[Instructions to follow]
All of the entries, apart from their pictures, are to be copied verbatim.

START Data

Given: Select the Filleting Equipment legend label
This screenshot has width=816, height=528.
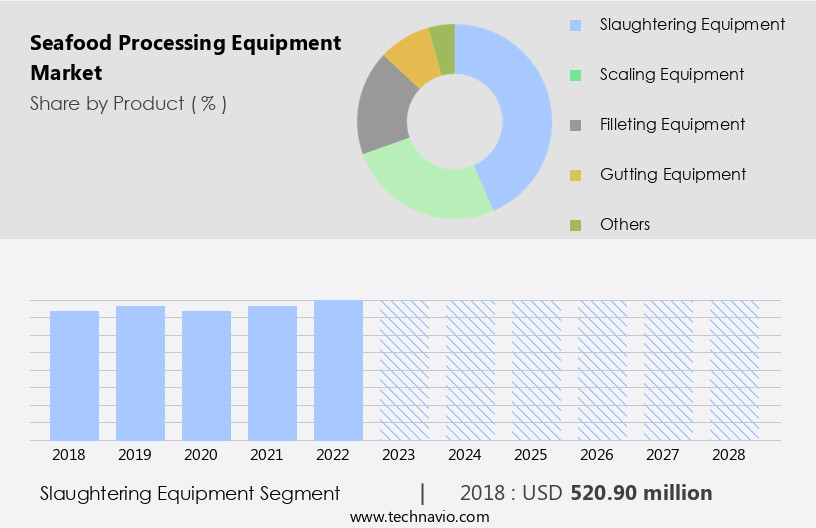Looking at the screenshot, I should point(672,125).
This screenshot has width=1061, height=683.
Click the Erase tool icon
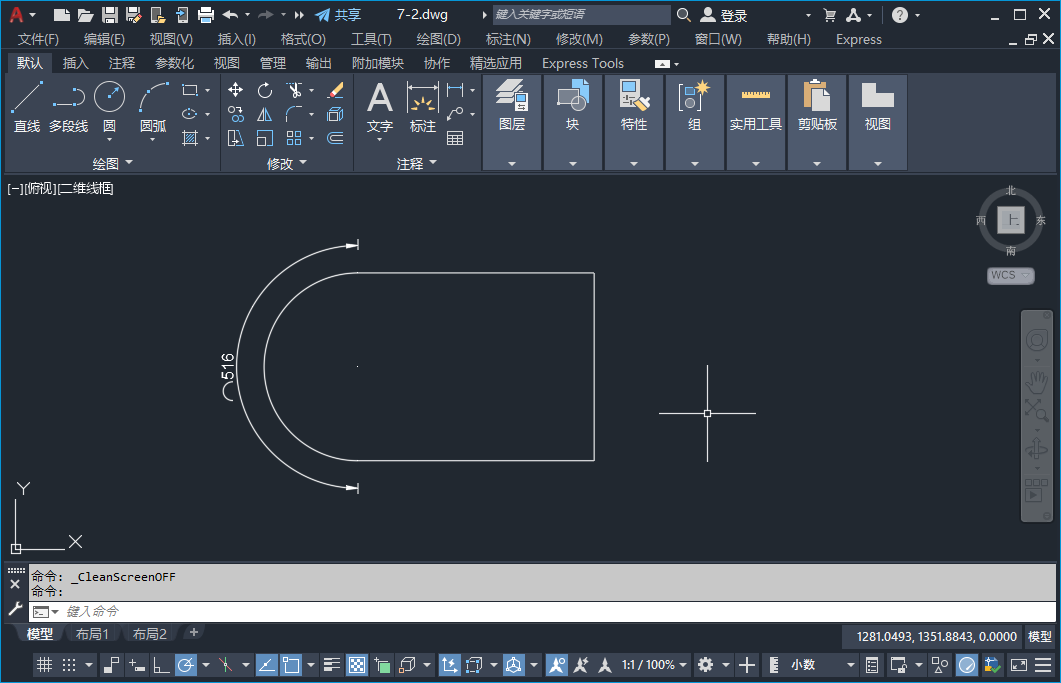[335, 90]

END Data

[Task response]
Given: Select the Filleting Equipment legend label
This screenshot has width=816, height=528.
Looking at the screenshot, I should point(672,125).
This screenshot has width=1061, height=683.
Click the Erase tool icon
[335, 90]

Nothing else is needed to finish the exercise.